Dimension of maximal tori

Question

Let $G$ be a compact Lie group. $T$ $-$ its maximal torus. Is there a simple reasoning to show that dimensions of $T$ and $G$ have the same parity? I am sorry if this quesion is for children, but nevertheless.

Answer 1

Yes. To show Weyl Jacobian is positive definite we show that Ad$_{G/T}(t^{-1})-1$ acting on $\mathfrak{g}/\mathfrak{t}$ with $\langle t \rangle$ dense in $T$ has only conjugate pairs as its eigenvalues. Therefore $\dim(G/T) = \dim(\mathfrak{g}/\mathfrak{t})$ is even.
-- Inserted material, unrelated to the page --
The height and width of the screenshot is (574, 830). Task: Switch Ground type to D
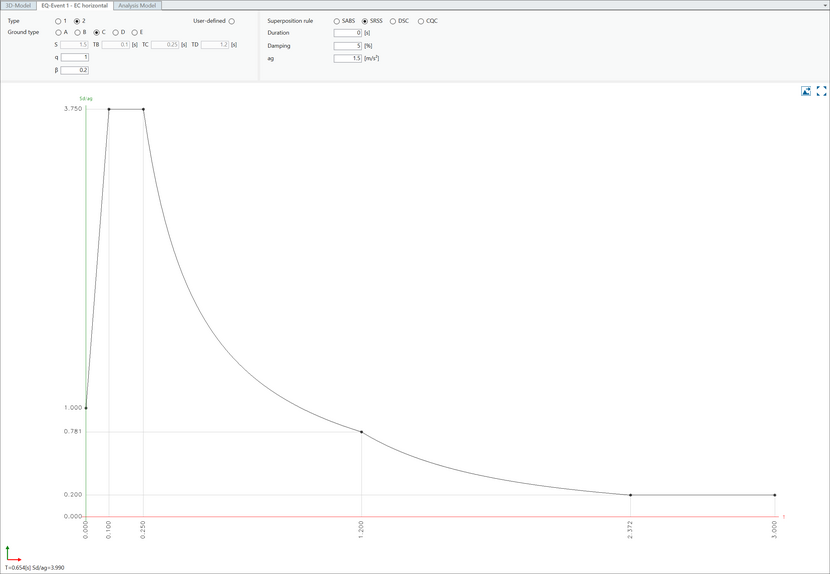(115, 33)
The proof consists of three steps:

(1) $\mbox{Ad}_{G/T}(t^{-1}) - 1$ acting on $\mathfrak{g}/\mathfrak{t}$ with $\langle t \rangle$ dense in $T$ has only conjugate pairs as its eigenvalues is equivalent to Ad$_{G/T}(t^{-1})$ does not have $\pm 1$ eigenvalue since it is an orthogonal transformation thus all of its eigenvalues are in $S^1$, or alternatively treat the eigenvalues as functions on $T$ which is compact

(2) this can be translated into $\mbox{Ad}_{G/T}(t^2)$ having no nonzero fixed vector in $\mathfrak{g}/\mathfrak{t}$, which is equivalent to $(\mathfrak{g}/\mathfrak{t})^{t} = 0$ as $t \mapsto t^2$ is a surjection on $T$

(3) since $\langle t \rangle$ is dense in $T$ this implies $(\mathfrak{g}/\mathfrak{t})^T = 0$, to prove it show $((\mathfrak{g}/\mathfrak{t})_{\mathbb{C}})^T = (\mathfrak{g}_{\mathbb{C}}^T)/\mathfrak{t}_{\mathbb{C}}$ using complexification (because we need complete reducibility to isotope pieces), then we have $((\mathfrak{g}/\mathfrak{t})^T)_{\mathbb{C}} = (\mathfrak{g}^T/\mathfrak{t})_{\mathbb{C}}$ hence $(\mathfrak{g}/\mathfrak{t})^T = 0$ is equivalent to $\mathfrak{g}^T = \mathfrak{t}$ which follows from $\mathfrak{g}^T = \text{Lie}(Z_G(T)) = \text{Lie}(Z_G(T)^0) = \text{Lie}(N_G(T)^0)$ and $N_G(T)^0 = T$

Reference: Stanford University MATH 210C Brian Conrad's handout on Weyl Jacobian

Answer 2

A conceptual reason is that $G/T$ has a complex structure. This is easiest to see in examples: for example, if $G = U(n), T = U(1)^n$, then $G/T$ is the flag variety of complete flags in $\mathbb{C}^n$. Another conceptual reason is that $G/T$ has a symplectic structure, which arises due to the fact that it is a coadjoint orbit.